Ricordo ancora una volta la proposta Oikos per una linea di tram moderni da Bizzozero a Masnago raccordata a una diversa ‘gemmazione’ delle linee degli autobus urbani. Ma occorre definire anche in città percorsi indipendenti e protetti per chi si sposta in bici. Penalizzando necessariamente i percorsi veicolari. Con la ciclabilità occorre favorire la pedonalità con marciapiedi più ampi, alberati, con attraversamenti stradali più sicuri. Si tratta insomma di ripensare la città a misura delle persone, valorizzando i luoghi significativi di incontro, di relazione.

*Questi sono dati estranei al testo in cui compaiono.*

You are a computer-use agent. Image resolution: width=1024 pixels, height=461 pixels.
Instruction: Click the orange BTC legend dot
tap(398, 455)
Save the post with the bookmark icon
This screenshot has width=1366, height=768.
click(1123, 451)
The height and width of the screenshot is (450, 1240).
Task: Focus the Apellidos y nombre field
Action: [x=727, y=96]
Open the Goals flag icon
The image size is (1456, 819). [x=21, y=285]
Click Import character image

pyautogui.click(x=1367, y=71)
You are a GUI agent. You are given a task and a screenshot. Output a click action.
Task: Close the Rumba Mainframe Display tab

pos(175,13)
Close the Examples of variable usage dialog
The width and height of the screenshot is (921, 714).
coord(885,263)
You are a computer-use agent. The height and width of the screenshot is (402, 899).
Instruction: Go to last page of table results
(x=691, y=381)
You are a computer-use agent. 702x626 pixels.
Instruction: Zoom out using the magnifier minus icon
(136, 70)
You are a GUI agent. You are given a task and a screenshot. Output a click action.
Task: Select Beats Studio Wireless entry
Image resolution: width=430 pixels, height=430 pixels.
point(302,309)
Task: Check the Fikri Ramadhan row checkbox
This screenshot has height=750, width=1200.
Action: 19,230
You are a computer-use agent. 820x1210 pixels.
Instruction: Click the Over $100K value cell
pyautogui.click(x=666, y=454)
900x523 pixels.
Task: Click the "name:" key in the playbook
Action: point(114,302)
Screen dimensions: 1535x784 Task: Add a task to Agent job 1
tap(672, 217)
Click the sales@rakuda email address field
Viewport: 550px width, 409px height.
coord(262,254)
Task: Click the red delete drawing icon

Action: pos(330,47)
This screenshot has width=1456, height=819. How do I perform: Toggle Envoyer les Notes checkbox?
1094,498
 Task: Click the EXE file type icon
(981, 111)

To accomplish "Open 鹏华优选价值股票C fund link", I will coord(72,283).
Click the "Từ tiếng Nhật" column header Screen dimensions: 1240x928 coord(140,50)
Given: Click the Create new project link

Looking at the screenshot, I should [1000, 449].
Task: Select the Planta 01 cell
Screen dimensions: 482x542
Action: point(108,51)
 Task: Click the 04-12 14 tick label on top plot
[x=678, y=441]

Guardiamo al nostro passato che può farci capire molte cose. Se i ‘nuclei storici’ non sono più, da soli e oggi, luoghi per l’incontro desiderato, occorre individuare nella pianificazione nuovi luoghi di vita e attrazione che si fondino anche sulle strutture pubbliche di servizio già esistenti frequentemente non valorizzate con la loro funzione-presenza essenziale.

Occorrono nuovi spazi pubblici significativi che comprendano le nuove chiese e le scuole, ogni altra presenza di utilità e attrattività che si affaccino su piazze anche articolate, dotate di verde pubblico e di luoghi di sosta non disturbati dalla mobilità veicolare. Raggiunti con percorsi pedonali valorizzati da realizzazioni di verde. Godiamo ancora dei bei filari verdi dell’Ottocento e dei primi decenni del Novecento (altri ne abbiamo distrutti per dare spazio ai veicoli).

Spazi pubblici dove assicurare, anche con il parziale impegno comunale, la presenza di servizi per l’acquisto di generi di prima necessità a chi non possiede l’automobile o non la può guidare perché anziano o in difficoltà personale. Anche per questa offerta, attrattivi.

Ridisegnare la città per la vita di relazione dei suoi cittadini è una necessità urgente e civile, di cui purtroppo si parla ancora poco, rivolti troppo, come finora si è fatto, a una visione di benessere individuale affidato soltanto a un illusorio futuro fondato sul progresso della tecnica.